* **Try it**: Pull out each line in the records below that contains the word "height", and copy those lines.

───── Records to process

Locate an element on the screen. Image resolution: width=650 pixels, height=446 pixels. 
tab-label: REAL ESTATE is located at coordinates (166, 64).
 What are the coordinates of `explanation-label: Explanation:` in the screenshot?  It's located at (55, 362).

──────────
───── Records to process

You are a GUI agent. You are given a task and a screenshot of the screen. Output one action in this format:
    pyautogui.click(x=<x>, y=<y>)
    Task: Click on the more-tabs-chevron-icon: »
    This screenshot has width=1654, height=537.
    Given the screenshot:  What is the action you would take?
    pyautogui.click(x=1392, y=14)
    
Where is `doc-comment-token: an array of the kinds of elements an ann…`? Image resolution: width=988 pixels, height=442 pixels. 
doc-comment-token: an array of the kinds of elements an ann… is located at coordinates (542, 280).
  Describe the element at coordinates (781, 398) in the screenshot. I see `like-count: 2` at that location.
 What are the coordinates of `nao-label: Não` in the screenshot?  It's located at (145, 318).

──────────

* **Response area**:
Locate an element on the screen. Image resolution: width=650 pixels, height=446 pixels. 
    This screenshot has width=1654, height=537.
Where is `doc-comment-token: an array of the kinds of elements an ann…`? Image resolution: width=988 pixels, height=442 pixels. 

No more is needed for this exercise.